Nicht, daß Khiray es den anderen verdenken konnte. Sie fuhren in eine äußerst ungewisse Zukunft, verfolgt von Dämonen; vielleicht würden sie ihr Ziel nie erreichen. Daß ihr Kapitän ermordet wurde, befreite die Mannschaft von einem Großteil ihrer Loyalität. Sie schuldeten Khiray nichts. Der Fuchs war jung (wenngleich nicht unerfahren) und hatte bereits ein bemerkenswertes Talent bewiesen, sich in Schwierigkeiten zu bringen.
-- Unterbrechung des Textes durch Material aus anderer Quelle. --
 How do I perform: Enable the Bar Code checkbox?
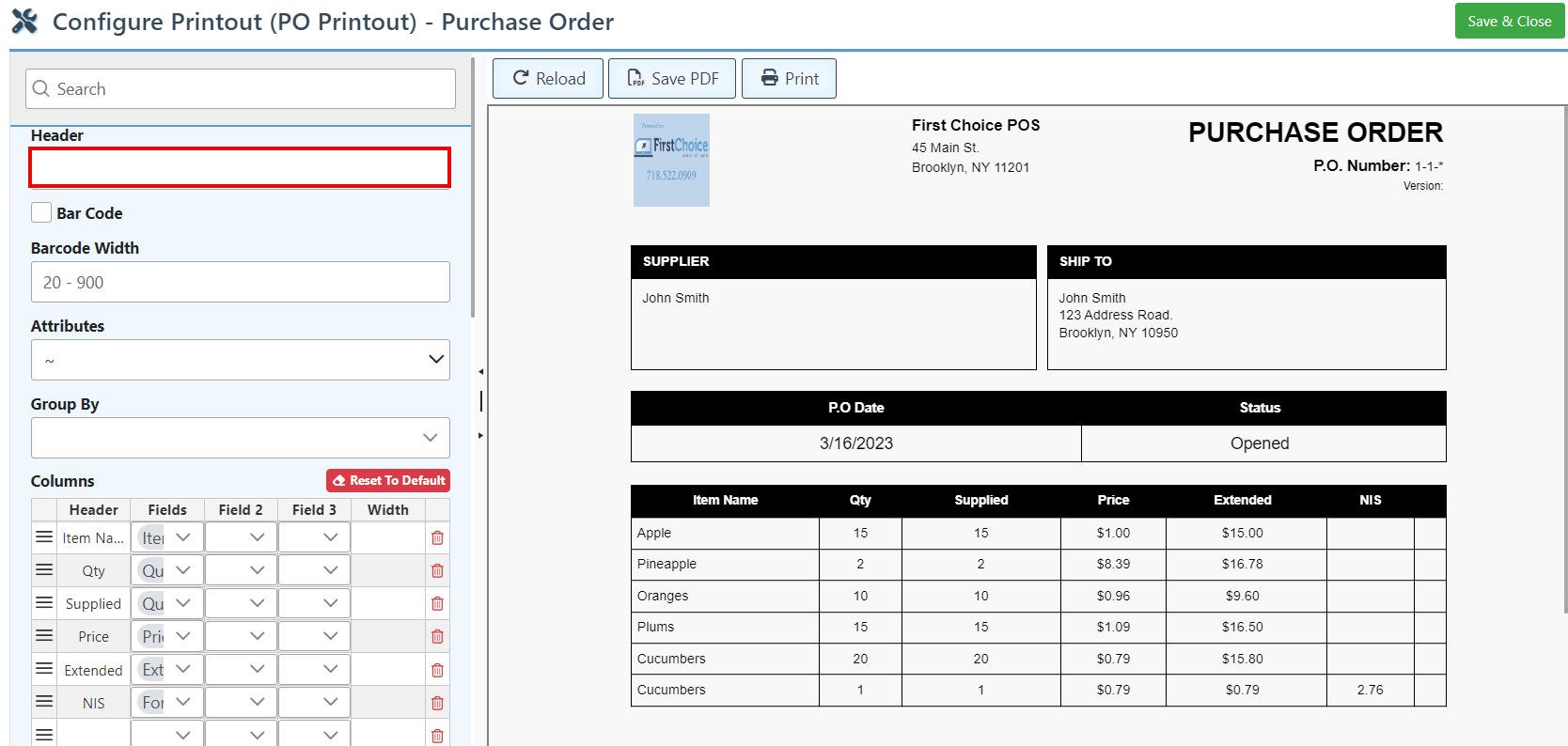41,213
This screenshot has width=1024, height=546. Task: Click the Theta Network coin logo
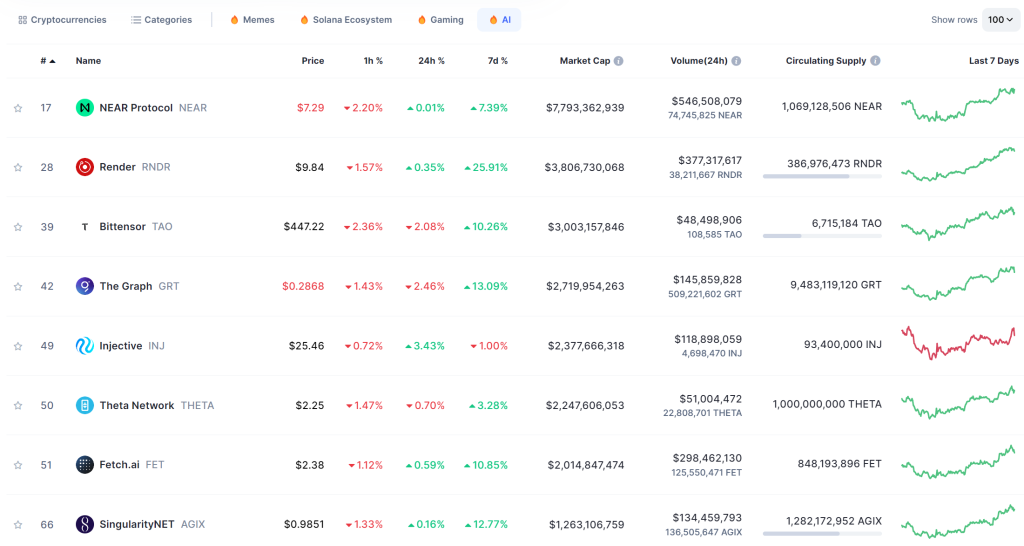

Die von Bord Gegangenen wußten natürlich nichts von den Dämonen oder von Galbrens Plänen; sie hatten nur mitbekommen, daß Khiray sich mit Gouverneur Galbren angelegt hatte, in eine Straßenschlacht geraten war und in einer völlig fairen und gerechten Gerichtsverhandlung die Partei des offensichtlich Schuldigen - des Mörders ihres Kapitäns - ergriffen hatte.
Khiray hätte es sich denken können. Er hatte 'seine' Mannschaft während der Verhandlung gesehen.
So viel zum Thema Loyalität.
Andererseits, selbst Onkel Farlin war zu den Garden gegangen, hatte sich in Galbrens Dienst gestellt. Warum mehr erwarten von Matrosen?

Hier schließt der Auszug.